Greece is also becoming a test case for how the EU can wield control in a country that has escaped its leash in one sense.
Athens exited nearly a decade of European bailouts last summer. After receiving hundreds of billions of euros in return for painful and swingeing economic reforms, the country is back borrowing on the debt markets.
But the route to financial independence rarely runs as smoothly as that.
Greece’s suffocating debt pile means it will be paying back European creditors for the next three decades. Eurozone capitals will be demanding fiscal discipline and budget surpluses from Greek governments until they get their money back (pencilled in some time around 2060).
But in the absence of financial market pressure or the stringency of formal bailout programmes, how can the EU make the Greeks play ball?
Brussels officials have been confronted with the dilemma in recent weeks during Greece’s first real post-bailout flare up.
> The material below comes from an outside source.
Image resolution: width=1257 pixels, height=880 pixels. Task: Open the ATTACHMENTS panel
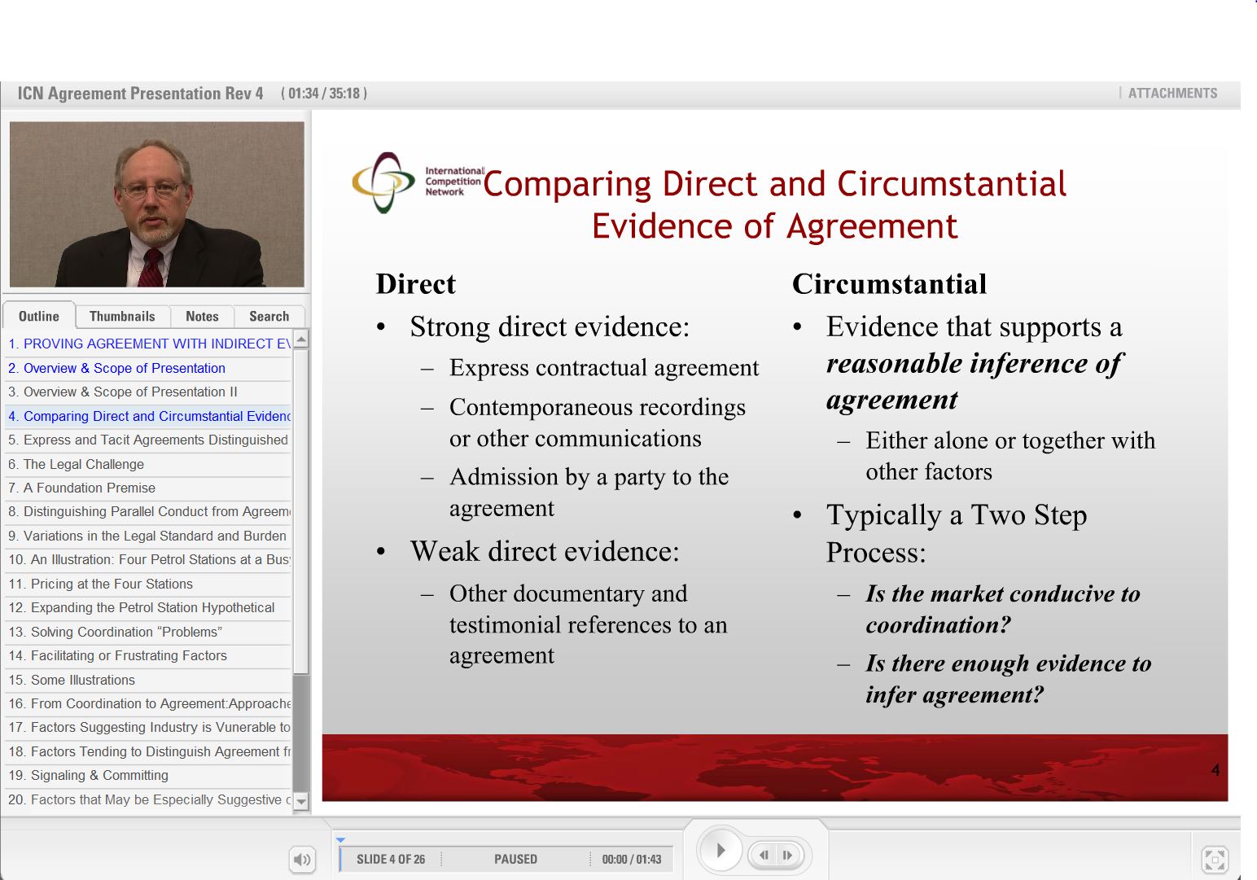tap(1172, 93)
Athens is due to receive nearly €1bn in European Central Bank profits owed to the country in return for a series of promised reforms. The cash is earmarked to repay expensive IMF loans and help ease the government’s debt financing pressures.
But the leftwing Syriza government — liberated from the obligations of a bailout and facing an election year — has other ideas.
Hawkish governments — such as the Germans, Dutch and Finns — are unhappy with the generosity of a planned Syriza insolvency law designed to protect homeowners from foreclosures. The lenders want the leftwing government to limit the scope of the measures which have been extended to relief on business loans as well as mortgages.
Three months of wrangling between Athens and the EU institutions over the law has delayed the release of the €1bn tranche.
For Alexis Tsipras, Greek prime minister, giveaways are tempting.
His party is trailing the centre-right New Democracy in the polls ahead of a likely autumn election. The new foreclosure measures also expire at the end of the year, giving him a handy pre-electoral boost with voters fed up of the austerity measures his party succumbed to in the white heat of the crisis.
The €1bn, although helpful, is not a must-have as Greece’s liquidity situation is steadily improving. Eurozone officials hope to iron out the differences and give Athens a green light at a eurogroup meeting in Bucharest on Friday.
But for Brussels and eurozone capitals, the episode may well be a harbinger of bigger difficulties to come in Greece.
Should Mr Tsipras lose his election, as polls suggest, his successor will be even less bound to the promises to run bumper budget surpluses and reform the economy than Syriza.
As with Brexit, politics has a habit of getting in the way of the best laid plans.